Share your dilemmas and get honest opinions from other Mumsnetters.

See all MNHQ comments on this thread

To feed my 1 year old outside

885 replies

Dandylioness1 · 14/03/2021 16:16

My son is 13 months old.

I met my friend for a walk in the park this morning.

Her daughter is 2 years old.

We’d been walking a while and my son started to become unsettled and was asking for “boob boob”

I told my friend I’d stop at the next bench and let him have some milk.

She seemed mortified by this idea. She asked me if I could give him some water instead and that he was too old for me to be feeding him in public.

I told her I would be discreet about it but she said it was just about being discreet and that it’s also an issue that he’s 13 months and doesn’t need breastmilk, she said I should offer him water or a snack instead.

I ignored what she said I found a place to sit and let my son have some milk.

It’s made me feel pretty bad now and as a first time mum (who’s spent my sons first year in a global pandemic and lockdowns) i feel like I’m doing it all wrong. 🙁

AIBU to feed him on demand at this age?

OP posts:
Opticabbage · 15/03/2021 15:11

I think the overbearing push for breastfeeding in this country is not justified by the evidence. Especially not the obesity statistic, which lowers dramatically when mother's IQ is accounted for.

Goldengladrags · 15/03/2021 15:13

@FloconDeNeige If that is true, you wanna have a word with the WHO because they are bang out of order for telling all the lies they have about breastfeeding....
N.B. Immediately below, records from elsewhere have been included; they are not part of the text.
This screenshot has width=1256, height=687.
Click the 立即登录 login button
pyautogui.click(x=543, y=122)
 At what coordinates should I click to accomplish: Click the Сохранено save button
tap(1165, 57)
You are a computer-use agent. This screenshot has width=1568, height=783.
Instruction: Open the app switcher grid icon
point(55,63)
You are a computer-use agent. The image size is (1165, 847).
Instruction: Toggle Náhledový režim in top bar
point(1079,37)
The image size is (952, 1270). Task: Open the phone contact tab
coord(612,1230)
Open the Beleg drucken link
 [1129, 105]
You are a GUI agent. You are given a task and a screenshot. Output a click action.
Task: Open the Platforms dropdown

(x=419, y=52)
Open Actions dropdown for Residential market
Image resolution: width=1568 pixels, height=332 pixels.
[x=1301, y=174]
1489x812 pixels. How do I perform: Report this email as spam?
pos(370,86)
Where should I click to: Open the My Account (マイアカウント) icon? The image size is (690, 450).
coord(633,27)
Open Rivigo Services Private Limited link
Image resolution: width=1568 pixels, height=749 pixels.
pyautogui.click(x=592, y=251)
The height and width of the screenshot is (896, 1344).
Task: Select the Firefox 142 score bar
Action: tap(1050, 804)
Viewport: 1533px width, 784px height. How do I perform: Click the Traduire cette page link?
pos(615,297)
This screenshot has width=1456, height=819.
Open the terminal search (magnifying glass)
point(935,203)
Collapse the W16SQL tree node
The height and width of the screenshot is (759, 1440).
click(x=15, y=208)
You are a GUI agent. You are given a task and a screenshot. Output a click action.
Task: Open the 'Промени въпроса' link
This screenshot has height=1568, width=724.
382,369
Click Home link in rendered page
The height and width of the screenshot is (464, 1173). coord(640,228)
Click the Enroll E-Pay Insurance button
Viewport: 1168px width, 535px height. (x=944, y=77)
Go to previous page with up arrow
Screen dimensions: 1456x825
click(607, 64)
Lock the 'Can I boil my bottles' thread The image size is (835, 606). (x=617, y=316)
Goldengladrags · 15/03/2021 15:14

and it wasn't OP that set up anything, you knew from the first page what this thread was about. You had the option not to engage - you chose to, aggressively, attack the OP.

ladycarlotta · 15/03/2021 15:15

Whatever happened to 'food before one is just for fun'? Does this not imply that solids will only make up a proportion of a child's calorific intake, not the majority of it? The idea that a child of 13 months should be restricted to breast milk morning and evening is absurd.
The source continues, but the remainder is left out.